Complex, more Complex, most Complex
We simulate materials and processes whose complexity pushes the envelope of the feasible. Biochemical reaction chains in cells furnish examples of such extreme complexity, because they are highly linked and partly built on multilayer hierarchies.
To reduce complexity in every simulation or modeling, depending on the matter under study, we strive to exclude any superfluous system data and characteristics. With the enormous, ever-increasing amount of data needing to be processed, the premium is on designing simulations so that they produce the maximum results with a minimum of data and in the shortest possible time. To achieve this objective, using systems analysis we develop methods for model validation and model reduction.
We also focus on technical control aspects in dynamic systems, which include not only the above-mentioned reaction chains in a cell, but also highly automated production flows, for example. Our objective is to design systems with self-correcting feedback mechanisms for optimum operations. The final goal is to do achieve simulations in real-time that will lead to better products and production techniques.

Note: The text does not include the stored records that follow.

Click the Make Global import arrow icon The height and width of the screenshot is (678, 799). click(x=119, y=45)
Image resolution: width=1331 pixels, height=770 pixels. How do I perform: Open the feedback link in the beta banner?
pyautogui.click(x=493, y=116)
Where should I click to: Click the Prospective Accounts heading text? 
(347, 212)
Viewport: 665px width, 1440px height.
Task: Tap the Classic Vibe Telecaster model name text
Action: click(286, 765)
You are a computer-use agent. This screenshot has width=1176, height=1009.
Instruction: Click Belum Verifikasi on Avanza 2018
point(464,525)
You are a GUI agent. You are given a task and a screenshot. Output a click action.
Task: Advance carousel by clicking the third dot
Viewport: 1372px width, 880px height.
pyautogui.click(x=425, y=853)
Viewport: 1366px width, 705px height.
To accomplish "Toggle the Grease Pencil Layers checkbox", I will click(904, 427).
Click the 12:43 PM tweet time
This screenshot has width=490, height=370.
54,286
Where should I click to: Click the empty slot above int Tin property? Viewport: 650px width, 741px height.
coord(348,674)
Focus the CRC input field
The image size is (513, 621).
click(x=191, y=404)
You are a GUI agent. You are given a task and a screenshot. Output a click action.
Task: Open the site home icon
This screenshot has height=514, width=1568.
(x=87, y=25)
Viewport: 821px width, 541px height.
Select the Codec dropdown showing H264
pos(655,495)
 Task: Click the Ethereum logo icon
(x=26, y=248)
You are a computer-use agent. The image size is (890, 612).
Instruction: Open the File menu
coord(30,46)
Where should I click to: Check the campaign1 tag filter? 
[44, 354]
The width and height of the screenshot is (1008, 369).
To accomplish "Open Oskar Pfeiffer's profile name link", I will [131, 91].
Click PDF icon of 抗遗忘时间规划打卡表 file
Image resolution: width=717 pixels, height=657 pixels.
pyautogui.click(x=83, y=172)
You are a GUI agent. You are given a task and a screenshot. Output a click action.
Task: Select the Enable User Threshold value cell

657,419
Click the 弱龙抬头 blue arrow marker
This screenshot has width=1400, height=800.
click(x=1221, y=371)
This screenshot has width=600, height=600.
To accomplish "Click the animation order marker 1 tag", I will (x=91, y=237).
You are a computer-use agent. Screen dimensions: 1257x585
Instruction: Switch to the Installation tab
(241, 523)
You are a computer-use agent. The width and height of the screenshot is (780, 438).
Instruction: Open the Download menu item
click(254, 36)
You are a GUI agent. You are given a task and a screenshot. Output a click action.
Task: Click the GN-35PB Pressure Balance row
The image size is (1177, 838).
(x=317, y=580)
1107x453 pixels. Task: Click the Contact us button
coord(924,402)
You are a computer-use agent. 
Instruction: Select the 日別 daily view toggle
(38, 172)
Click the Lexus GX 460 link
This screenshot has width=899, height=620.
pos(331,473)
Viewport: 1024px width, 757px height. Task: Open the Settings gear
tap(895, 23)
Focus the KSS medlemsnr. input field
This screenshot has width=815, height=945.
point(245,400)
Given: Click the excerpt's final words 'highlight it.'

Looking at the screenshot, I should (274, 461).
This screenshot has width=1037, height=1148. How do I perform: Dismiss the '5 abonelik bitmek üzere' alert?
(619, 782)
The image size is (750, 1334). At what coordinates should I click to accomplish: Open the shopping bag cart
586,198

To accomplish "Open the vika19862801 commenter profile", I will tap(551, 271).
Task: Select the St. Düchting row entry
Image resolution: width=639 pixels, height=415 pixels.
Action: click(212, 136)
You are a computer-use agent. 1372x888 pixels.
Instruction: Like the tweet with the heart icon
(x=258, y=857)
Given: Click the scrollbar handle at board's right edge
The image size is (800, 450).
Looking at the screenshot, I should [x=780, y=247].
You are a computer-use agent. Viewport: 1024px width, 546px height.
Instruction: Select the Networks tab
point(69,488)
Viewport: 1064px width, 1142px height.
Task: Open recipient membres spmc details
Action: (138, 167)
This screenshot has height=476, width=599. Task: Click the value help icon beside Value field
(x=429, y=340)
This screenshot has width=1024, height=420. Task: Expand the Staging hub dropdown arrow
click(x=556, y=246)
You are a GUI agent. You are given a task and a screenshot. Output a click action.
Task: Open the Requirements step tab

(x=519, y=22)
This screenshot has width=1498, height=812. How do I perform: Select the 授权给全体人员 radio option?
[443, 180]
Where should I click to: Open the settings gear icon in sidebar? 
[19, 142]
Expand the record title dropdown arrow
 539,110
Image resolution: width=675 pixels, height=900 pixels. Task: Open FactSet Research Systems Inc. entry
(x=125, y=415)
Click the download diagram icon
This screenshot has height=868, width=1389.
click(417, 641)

Our work is only feasible if we base it on comprehensive systems analyses and the correct starting parameters. However, the latter cannot always be established by direct measurements. This calls for a mathematical trick, so to speak, that relies on so-called inverse mathematics. Formulating problems with inverse math, equips us to calculate the desired parameters from indirect measurements virtually by working backwards from a certain effect to deduce its cause.
Inverse problems find application in calculating the epicenter of an earthquake, for example, by combining the amplitude of signals from an earthquake sensor and data on geologic conditions.